Find unknown primes from two RSA modulus

Question

Suppose that $𝑝$, $𝑞$, and $𝑟$ are $512$-bit primes and for some integer $𝑎 < 10^5$, $𝑝 + 𝑎$ is also prime. We know the moduli $𝑛_1 = 𝑝 × 𝑞$ and $𝑛_2 = (𝑝 + 𝑎) × 𝑟$. Can we recover the primes $p$, $𝑞$, and $𝑟$ from this information?

Answer 1

This can be solved by carrying out exhaustive search on $a$ (the search space is only around $2^{15}$ after all) and applying the bivariate Coppersmith theorem for each candidate value of $a$. As a reminder, the theorem says the following:

Let $P(x,y)$ be an irreducible polynomial in two variables over $\mathbb{Z}$, of maximum degree $\delta$ in each variable independently, and $X,Y\leq 1$ be some bounds on the desired solutions $x_0, y_0$. Define $\tilde{P}(x,y) = P(xX,yY)$ and let $W$ be the supremum of the absolute values of the coefficients of $\tilde{P}$. Under the condition that $XY \leq W^{2/(3\delta)}$, one can find all integer pairs $(x_0,y_0)$ with $P(x_0,y_0) = 0$, $|x0| \leq X$ and $|y_0| \leq Y$ in time polynomial in $\log W$ and $2^\delta$.

In the case of this question, I take $P(x,y) = axy - N_2 x + N_1 y$, which is a polynomial of degree $\delta=1$ independently in $x$ and $y$. I claim that $(x_0,y_0)=(q,r)$ is a small solution.
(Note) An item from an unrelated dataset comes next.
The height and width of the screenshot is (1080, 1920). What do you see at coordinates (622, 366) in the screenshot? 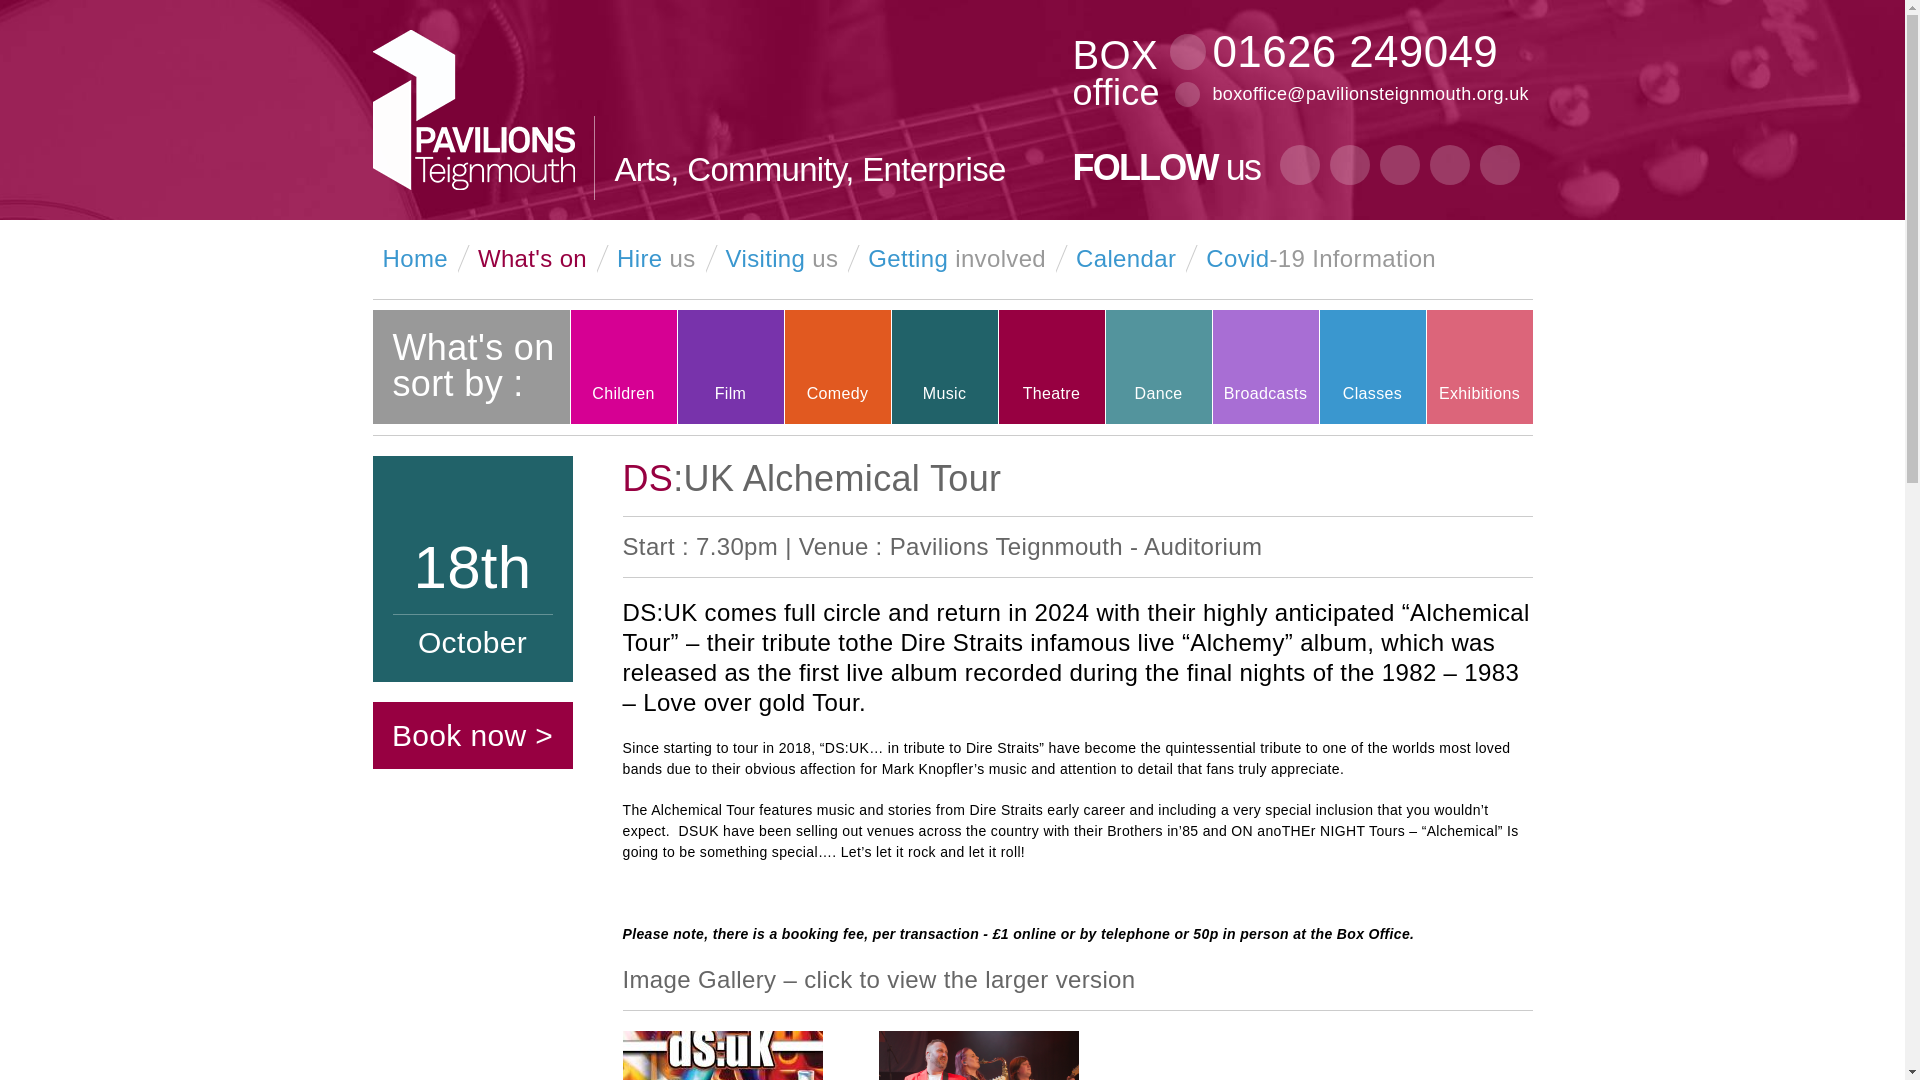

Indeed, $P(x_0,y_0) = aqr - N_2 q + N_1 r = aqr - (p+a)qr + pqr = 0$. Moreover, if I set $X=Y=2^{512}$, $W=\max(aXY, N_2 X, N_1 Y)\approx 2^{1536}$, and therefore the condition $XY\leq W^{2/3}$ is satisfied, so Coppersmith gives an efficient algorithm to find $q,r$, which obviously solves the problem.

Where does the question come from, by the way? I haven't seen it addressed directly in a cursory literature review, so if it is related to some sort of realistic scenario (some kind of fault attack?), it might be interesting to write up.